[BEGIN STORED RECORDS]
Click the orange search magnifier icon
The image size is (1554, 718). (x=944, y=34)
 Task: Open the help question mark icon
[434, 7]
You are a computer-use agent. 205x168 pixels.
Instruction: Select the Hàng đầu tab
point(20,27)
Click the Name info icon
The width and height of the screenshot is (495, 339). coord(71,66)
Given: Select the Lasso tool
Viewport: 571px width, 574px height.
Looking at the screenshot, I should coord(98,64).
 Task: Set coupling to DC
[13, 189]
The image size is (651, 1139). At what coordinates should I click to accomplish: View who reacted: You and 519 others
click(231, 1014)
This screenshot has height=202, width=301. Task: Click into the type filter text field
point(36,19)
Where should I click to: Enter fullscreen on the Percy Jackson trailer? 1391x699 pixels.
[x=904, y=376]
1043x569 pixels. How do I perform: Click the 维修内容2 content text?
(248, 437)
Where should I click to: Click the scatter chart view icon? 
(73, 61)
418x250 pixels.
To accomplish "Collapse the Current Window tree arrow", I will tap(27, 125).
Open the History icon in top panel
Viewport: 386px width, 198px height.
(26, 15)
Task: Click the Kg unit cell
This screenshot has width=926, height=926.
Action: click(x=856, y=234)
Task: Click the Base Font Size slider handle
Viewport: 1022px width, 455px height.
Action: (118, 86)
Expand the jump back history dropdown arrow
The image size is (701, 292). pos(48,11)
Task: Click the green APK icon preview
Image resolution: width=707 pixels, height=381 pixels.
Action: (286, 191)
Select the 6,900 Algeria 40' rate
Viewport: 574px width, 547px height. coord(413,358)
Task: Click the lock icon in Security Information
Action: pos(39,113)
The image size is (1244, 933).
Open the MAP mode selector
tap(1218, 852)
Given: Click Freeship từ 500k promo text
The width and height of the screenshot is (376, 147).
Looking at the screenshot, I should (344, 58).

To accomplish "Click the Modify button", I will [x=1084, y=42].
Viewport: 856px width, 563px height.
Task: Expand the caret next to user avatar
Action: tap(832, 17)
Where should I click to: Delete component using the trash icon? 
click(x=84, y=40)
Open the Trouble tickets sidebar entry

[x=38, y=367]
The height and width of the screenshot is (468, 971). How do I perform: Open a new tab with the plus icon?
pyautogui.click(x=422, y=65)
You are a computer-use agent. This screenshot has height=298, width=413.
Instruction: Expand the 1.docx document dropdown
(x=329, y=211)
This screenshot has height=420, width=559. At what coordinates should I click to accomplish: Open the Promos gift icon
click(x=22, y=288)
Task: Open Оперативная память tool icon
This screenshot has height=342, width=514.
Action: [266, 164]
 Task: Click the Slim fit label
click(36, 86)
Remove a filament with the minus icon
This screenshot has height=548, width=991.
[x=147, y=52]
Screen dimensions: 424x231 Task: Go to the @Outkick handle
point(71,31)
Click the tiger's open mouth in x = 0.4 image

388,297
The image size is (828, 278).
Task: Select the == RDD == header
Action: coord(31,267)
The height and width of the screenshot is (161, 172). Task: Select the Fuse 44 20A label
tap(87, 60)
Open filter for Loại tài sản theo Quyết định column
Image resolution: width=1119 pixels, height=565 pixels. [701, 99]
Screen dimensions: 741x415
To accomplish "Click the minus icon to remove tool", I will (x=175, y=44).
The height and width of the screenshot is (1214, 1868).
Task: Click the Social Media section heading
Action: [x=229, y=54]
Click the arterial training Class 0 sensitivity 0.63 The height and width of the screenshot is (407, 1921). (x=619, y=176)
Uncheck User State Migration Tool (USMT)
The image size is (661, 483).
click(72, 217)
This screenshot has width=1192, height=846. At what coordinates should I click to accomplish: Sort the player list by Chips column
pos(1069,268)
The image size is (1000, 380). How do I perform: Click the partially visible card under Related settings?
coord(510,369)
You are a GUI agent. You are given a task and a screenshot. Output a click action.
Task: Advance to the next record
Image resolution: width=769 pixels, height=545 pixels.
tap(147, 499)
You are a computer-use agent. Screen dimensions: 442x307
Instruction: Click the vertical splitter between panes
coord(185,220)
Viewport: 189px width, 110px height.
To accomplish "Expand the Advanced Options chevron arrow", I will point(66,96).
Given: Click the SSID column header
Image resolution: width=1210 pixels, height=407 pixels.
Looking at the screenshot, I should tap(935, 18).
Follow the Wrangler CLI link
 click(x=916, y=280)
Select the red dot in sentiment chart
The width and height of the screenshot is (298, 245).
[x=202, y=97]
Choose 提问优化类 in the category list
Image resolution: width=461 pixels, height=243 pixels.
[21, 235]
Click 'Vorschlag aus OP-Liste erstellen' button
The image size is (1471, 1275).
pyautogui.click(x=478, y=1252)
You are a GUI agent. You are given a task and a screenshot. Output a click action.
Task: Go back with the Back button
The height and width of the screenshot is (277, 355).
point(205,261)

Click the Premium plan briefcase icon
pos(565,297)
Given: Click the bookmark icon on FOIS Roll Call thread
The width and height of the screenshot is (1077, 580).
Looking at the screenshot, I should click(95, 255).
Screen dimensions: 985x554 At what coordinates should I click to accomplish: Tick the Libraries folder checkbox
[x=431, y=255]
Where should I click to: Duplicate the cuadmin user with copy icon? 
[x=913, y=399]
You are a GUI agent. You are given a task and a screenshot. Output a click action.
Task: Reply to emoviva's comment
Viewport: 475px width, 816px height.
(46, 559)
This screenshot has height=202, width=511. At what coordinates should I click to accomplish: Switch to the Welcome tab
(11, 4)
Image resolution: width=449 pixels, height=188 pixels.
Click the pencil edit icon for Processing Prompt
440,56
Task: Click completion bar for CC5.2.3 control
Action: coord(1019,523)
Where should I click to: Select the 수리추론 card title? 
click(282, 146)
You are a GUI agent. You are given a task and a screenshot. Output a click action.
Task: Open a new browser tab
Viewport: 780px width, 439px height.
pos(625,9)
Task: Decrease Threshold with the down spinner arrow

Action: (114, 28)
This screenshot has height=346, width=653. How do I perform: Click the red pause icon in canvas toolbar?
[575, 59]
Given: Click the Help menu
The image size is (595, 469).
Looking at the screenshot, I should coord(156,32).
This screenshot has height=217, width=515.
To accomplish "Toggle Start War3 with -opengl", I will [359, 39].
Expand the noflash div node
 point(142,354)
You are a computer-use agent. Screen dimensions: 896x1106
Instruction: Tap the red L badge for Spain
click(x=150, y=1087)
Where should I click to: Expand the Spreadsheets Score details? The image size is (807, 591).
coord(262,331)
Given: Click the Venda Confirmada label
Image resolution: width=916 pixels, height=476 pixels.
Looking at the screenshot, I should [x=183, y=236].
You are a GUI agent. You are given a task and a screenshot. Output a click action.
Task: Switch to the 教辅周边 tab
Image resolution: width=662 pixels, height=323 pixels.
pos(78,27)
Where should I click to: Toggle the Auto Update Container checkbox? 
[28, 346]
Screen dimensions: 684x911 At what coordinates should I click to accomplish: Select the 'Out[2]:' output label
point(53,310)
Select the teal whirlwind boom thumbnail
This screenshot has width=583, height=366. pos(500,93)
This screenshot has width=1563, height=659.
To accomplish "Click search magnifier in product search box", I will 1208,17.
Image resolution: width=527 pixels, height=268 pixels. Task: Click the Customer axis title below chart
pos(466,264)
[END STORED RECORDS]
- YOUR INSTRUCTIONS -
Can you return, word for word, the part of the listing above that opens with the line containing "Choose 提问优化类 in the category list" and closes with the line containing "click(282, 146)", with both of those lines included?

- RESPONSE -
Choose 提问优化类 in the category list
Image resolution: width=461 pixels, height=243 pixels.
[21, 235]
Click 'Vorschlag aus OP-Liste erstellen' button
The image size is (1471, 1275).
pyautogui.click(x=478, y=1252)
You are a GUI agent. You are given a task and a screenshot. Output a click action.
Task: Go back with the Back button
The height and width of the screenshot is (277, 355).
point(205,261)

Click the Premium plan briefcase icon
pos(565,297)
Given: Click the bookmark icon on FOIS Roll Call thread
The width and height of the screenshot is (1077, 580).
Looking at the screenshot, I should click(95, 255).
Screen dimensions: 985x554 At what coordinates should I click to accomplish: Tick the Libraries folder checkbox
[x=431, y=255]
Where should I click to: Duplicate the cuadmin user with copy icon? 
[x=913, y=399]
You are a GUI agent. You are given a task and a screenshot. Output a click action.
Task: Reply to emoviva's comment
Viewport: 475px width, 816px height.
(46, 559)
This screenshot has height=202, width=511. At what coordinates should I click to accomplish: Switch to the Welcome tab
(11, 4)
Image resolution: width=449 pixels, height=188 pixels.
Click the pencil edit icon for Processing Prompt
440,56
Task: Click completion bar for CC5.2.3 control
Action: coord(1019,523)
Where should I click to: Select the 수리추론 card title? 
click(282, 146)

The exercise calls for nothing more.